WHAT TO DO: For every line below that includes the word "computer", add one; report the final number and nothing else.

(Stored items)

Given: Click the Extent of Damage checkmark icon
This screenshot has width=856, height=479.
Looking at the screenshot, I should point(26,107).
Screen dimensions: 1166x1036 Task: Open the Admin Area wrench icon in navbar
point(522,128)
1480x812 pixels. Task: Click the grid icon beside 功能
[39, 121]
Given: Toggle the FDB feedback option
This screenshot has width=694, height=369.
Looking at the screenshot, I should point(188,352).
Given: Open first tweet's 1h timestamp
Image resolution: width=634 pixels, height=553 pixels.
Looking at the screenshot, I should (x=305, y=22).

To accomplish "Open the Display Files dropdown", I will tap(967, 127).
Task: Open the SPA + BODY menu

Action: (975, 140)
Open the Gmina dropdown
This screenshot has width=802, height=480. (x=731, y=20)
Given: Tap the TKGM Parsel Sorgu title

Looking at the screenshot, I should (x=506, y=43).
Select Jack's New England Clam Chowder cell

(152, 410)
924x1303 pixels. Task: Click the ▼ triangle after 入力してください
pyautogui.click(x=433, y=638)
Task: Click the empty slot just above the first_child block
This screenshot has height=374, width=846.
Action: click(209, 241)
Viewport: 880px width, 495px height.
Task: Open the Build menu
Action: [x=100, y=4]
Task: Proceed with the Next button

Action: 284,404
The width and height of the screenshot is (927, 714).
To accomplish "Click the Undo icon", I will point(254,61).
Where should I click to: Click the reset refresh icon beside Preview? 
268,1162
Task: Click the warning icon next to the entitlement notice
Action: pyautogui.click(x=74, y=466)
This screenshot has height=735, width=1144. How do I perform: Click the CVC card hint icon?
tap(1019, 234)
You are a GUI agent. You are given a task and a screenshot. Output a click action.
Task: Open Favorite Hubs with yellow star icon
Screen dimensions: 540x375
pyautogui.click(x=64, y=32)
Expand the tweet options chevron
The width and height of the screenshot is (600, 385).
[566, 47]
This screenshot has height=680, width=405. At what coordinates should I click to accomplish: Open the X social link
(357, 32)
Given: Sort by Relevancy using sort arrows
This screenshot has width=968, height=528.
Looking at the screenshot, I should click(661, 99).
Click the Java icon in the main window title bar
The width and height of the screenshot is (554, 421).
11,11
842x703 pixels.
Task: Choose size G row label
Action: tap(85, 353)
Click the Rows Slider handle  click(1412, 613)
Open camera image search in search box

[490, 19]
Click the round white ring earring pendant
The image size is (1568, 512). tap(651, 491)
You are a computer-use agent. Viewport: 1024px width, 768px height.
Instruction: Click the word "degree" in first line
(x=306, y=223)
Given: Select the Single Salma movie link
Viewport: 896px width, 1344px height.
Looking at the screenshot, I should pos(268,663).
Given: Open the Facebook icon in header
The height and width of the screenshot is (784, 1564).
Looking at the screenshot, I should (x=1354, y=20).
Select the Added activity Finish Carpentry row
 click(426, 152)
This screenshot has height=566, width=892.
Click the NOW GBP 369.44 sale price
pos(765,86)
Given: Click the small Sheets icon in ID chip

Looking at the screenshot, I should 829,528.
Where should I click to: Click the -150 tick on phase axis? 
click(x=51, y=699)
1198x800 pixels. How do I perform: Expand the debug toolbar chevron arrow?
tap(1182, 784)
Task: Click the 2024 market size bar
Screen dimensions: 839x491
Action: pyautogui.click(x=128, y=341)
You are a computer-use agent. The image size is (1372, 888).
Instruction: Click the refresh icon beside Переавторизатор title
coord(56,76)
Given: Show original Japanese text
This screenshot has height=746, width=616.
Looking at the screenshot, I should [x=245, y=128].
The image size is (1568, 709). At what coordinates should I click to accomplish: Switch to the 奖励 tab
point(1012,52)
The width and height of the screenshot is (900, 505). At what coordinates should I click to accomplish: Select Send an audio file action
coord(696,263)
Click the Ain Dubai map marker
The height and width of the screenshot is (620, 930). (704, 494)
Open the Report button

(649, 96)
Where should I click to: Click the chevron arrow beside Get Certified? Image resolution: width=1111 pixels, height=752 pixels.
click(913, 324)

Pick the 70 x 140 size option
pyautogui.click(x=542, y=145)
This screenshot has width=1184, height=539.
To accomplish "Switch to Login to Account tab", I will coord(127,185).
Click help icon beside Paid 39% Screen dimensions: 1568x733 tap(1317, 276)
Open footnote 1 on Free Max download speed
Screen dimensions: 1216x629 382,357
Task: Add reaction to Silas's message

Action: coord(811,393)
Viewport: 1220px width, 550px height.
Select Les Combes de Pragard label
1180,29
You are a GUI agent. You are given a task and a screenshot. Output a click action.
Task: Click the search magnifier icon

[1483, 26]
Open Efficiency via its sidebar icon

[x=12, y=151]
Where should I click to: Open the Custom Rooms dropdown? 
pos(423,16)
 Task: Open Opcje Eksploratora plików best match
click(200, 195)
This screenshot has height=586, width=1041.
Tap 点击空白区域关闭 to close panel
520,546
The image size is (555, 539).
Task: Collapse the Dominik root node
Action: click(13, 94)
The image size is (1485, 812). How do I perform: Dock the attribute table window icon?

EXERCISE RESPONSE: 2